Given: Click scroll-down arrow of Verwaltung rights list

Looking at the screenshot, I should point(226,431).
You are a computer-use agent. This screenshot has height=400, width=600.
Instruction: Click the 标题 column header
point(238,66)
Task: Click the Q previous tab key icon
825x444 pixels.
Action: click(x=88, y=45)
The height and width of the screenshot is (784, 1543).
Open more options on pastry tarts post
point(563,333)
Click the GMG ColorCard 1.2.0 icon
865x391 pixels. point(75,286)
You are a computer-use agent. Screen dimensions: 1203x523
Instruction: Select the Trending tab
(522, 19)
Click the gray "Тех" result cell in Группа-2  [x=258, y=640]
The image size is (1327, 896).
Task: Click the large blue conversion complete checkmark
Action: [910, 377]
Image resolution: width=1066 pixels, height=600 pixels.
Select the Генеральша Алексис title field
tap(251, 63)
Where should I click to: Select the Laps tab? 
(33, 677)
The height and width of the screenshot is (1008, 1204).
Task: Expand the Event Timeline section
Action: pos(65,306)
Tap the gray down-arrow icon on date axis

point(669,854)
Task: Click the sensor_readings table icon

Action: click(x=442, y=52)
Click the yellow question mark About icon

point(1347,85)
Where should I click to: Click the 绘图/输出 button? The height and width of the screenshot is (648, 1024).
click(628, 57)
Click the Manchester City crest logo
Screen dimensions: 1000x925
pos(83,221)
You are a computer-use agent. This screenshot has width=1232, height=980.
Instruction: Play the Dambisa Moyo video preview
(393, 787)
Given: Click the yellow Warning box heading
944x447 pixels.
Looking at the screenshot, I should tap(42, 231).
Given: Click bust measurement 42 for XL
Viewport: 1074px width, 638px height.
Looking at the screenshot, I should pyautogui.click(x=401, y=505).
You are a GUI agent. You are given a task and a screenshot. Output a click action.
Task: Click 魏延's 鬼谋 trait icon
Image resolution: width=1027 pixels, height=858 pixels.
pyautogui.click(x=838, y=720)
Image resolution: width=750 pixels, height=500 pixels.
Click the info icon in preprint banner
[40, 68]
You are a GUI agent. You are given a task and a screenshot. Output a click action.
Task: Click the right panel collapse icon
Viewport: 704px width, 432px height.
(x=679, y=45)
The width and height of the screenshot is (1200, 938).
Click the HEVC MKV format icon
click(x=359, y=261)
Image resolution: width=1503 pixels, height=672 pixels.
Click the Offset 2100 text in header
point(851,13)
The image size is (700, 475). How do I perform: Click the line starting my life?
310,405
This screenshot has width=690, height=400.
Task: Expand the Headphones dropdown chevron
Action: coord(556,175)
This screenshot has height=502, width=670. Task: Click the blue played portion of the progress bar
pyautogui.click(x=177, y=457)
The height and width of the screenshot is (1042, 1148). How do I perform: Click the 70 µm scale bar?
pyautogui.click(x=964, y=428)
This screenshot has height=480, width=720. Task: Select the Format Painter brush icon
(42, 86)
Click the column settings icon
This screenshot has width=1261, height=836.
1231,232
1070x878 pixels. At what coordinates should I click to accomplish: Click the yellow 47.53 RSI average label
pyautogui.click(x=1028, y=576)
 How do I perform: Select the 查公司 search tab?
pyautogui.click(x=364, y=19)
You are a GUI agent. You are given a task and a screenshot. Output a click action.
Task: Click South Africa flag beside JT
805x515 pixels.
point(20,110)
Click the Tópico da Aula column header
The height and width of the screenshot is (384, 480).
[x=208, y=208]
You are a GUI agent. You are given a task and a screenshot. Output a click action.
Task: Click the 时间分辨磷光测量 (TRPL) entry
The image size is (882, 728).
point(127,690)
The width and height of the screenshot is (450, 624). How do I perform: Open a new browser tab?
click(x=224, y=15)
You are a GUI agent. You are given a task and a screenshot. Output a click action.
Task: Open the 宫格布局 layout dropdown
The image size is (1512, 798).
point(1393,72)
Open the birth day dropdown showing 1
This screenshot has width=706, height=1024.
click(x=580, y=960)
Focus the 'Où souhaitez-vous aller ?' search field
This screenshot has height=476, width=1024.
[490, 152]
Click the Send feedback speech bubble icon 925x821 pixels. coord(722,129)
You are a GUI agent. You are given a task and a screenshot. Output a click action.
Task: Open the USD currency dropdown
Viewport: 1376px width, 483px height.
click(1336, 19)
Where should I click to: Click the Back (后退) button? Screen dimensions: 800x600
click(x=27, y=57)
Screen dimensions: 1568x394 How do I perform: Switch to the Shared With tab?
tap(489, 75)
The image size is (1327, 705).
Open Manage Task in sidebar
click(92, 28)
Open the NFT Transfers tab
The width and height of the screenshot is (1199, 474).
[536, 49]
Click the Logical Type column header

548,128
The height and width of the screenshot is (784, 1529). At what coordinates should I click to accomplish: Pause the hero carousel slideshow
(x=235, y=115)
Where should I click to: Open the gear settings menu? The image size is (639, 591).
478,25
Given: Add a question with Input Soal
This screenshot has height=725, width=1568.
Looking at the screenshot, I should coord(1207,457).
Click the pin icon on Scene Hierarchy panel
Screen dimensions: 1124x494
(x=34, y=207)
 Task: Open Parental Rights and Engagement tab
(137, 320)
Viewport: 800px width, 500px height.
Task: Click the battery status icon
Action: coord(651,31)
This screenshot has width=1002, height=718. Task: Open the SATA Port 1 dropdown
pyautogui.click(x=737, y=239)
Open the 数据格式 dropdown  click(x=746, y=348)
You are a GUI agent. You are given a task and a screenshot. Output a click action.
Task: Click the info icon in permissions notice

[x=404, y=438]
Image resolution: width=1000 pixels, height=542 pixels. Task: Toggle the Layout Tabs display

========================================

● WHAT IS REQUIRED: Every entry above should be retyped exactly as shown.

● RESULT OF THIS EXERCISE:
Given: Click scroll-down arrow of Verwaltung rights list

Looking at the screenshot, I should point(226,431).
You are a computer-use agent. This screenshot has height=400, width=600.
Instruction: Click the 标题 column header
point(238,66)
Task: Click the Q previous tab key icon
825x444 pixels.
Action: click(x=88, y=45)
The height and width of the screenshot is (784, 1543).
Open more options on pastry tarts post
point(563,333)
Click the GMG ColorCard 1.2.0 icon
865x391 pixels. point(75,286)
You are a computer-use agent. Screen dimensions: 1203x523
Instruction: Select the Trending tab
(522, 19)
Click the gray "Тех" result cell in Группа-2  [x=258, y=640]
The image size is (1327, 896).
Task: Click the large blue conversion complete checkmark
Action: [910, 377]
Image resolution: width=1066 pixels, height=600 pixels.
Select the Генеральша Алексис title field
tap(251, 63)
Where should I click to: Select the Laps tab? 
(33, 677)
The height and width of the screenshot is (1008, 1204).
Task: Expand the Event Timeline section
Action: pos(65,306)
Tap the gray down-arrow icon on date axis

point(669,854)
Task: Click the sensor_readings table icon

Action: click(x=442, y=52)
Click the yellow question mark About icon

point(1347,85)
Where should I click to: Click the 绘图/输出 button? The height and width of the screenshot is (648, 1024).
click(628, 57)
Click the Manchester City crest logo
Screen dimensions: 1000x925
pos(83,221)
You are a computer-use agent. This screenshot has width=1232, height=980.
Instruction: Play the Dambisa Moyo video preview
(393, 787)
Given: Click the yellow Warning box heading
944x447 pixels.
Looking at the screenshot, I should tap(42, 231).
Given: Click bust measurement 42 for XL
Viewport: 1074px width, 638px height.
Looking at the screenshot, I should pyautogui.click(x=401, y=505).
You are a GUI agent. You are given a task and a screenshot. Output a click action.
Task: Click 魏延's 鬼谋 trait icon
Image resolution: width=1027 pixels, height=858 pixels.
pyautogui.click(x=838, y=720)
Image resolution: width=750 pixels, height=500 pixels.
Click the info icon in preprint banner
[40, 68]
You are a GUI agent. You are given a task and a screenshot. Output a click action.
Task: Click the right panel collapse icon
Viewport: 704px width, 432px height.
(x=679, y=45)
The width and height of the screenshot is (1200, 938).
Click the HEVC MKV format icon
click(x=359, y=261)
Image resolution: width=1503 pixels, height=672 pixels.
Click the Offset 2100 text in header
point(851,13)
The image size is (700, 475). How do I perform: Click the line starting my life?
310,405
This screenshot has width=690, height=400.
Task: Expand the Headphones dropdown chevron
Action: coord(556,175)
This screenshot has height=502, width=670. Task: Click the blue played portion of the progress bar
pyautogui.click(x=177, y=457)
The height and width of the screenshot is (1042, 1148). How do I perform: Click the 70 µm scale bar?
pyautogui.click(x=964, y=428)
This screenshot has height=480, width=720. Task: Select the Format Painter brush icon
(42, 86)
Click the column settings icon
This screenshot has width=1261, height=836.
1231,232
1070x878 pixels. At what coordinates should I click to accomplish: Click the yellow 47.53 RSI average label
pyautogui.click(x=1028, y=576)
 How do I perform: Select the 查公司 search tab?
pyautogui.click(x=364, y=19)
You are a GUI agent. You are given a task and a screenshot. Output a click action.
Task: Click South Africa flag beside JT
805x515 pixels.
point(20,110)
Click the Tópico da Aula column header
The height and width of the screenshot is (384, 480).
[x=208, y=208]
You are a GUI agent. You are given a task and a screenshot. Output a click action.
Task: Click the 时间分辨磷光测量 (TRPL) entry
The image size is (882, 728).
point(127,690)
The width and height of the screenshot is (450, 624). How do I perform: Open a new browser tab?
click(x=224, y=15)
You are a GUI agent. You are given a task and a screenshot. Output a click action.
Task: Open the 宫格布局 layout dropdown
The image size is (1512, 798).
point(1393,72)
Open the birth day dropdown showing 1
This screenshot has width=706, height=1024.
click(x=580, y=960)
Focus the 'Où souhaitez-vous aller ?' search field
This screenshot has height=476, width=1024.
[490, 152]
Click the Send feedback speech bubble icon 925x821 pixels. coord(722,129)
You are a GUI agent. You are given a task and a screenshot. Output a click action.
Task: Open the USD currency dropdown
Viewport: 1376px width, 483px height.
click(1336, 19)
Where should I click to: Click the Back (后退) button? Screen dimensions: 800x600
click(x=27, y=57)
Screen dimensions: 1568x394 How do I perform: Switch to the Shared With tab?
tap(489, 75)
The image size is (1327, 705).
Open Manage Task in sidebar
click(92, 28)
Open the NFT Transfers tab
The width and height of the screenshot is (1199, 474).
[536, 49]
Click the Logical Type column header

548,128
The height and width of the screenshot is (784, 1529). At what coordinates should I click to accomplish: Pause the hero carousel slideshow
(x=235, y=115)
Where should I click to: Open the gear settings menu? The image size is (639, 591).
478,25
Given: Add a question with Input Soal
This screenshot has height=725, width=1568.
Looking at the screenshot, I should coord(1207,457).
Click the pin icon on Scene Hierarchy panel
Screen dimensions: 1124x494
(x=34, y=207)
 Task: Open Parental Rights and Engagement tab
(137, 320)
Viewport: 800px width, 500px height.
Task: Click the battery status icon
Action: coord(651,31)
This screenshot has width=1002, height=718. Task: Open the SATA Port 1 dropdown
pyautogui.click(x=737, y=239)
Open the 数据格式 dropdown  click(x=746, y=348)
You are a GUI agent. You are given a task and a screenshot. Output a click action.
Task: Click the info icon in permissions notice

[x=404, y=438]
Image resolution: width=1000 pixels, height=542 pixels. Task: Toggle the Layout Tabs display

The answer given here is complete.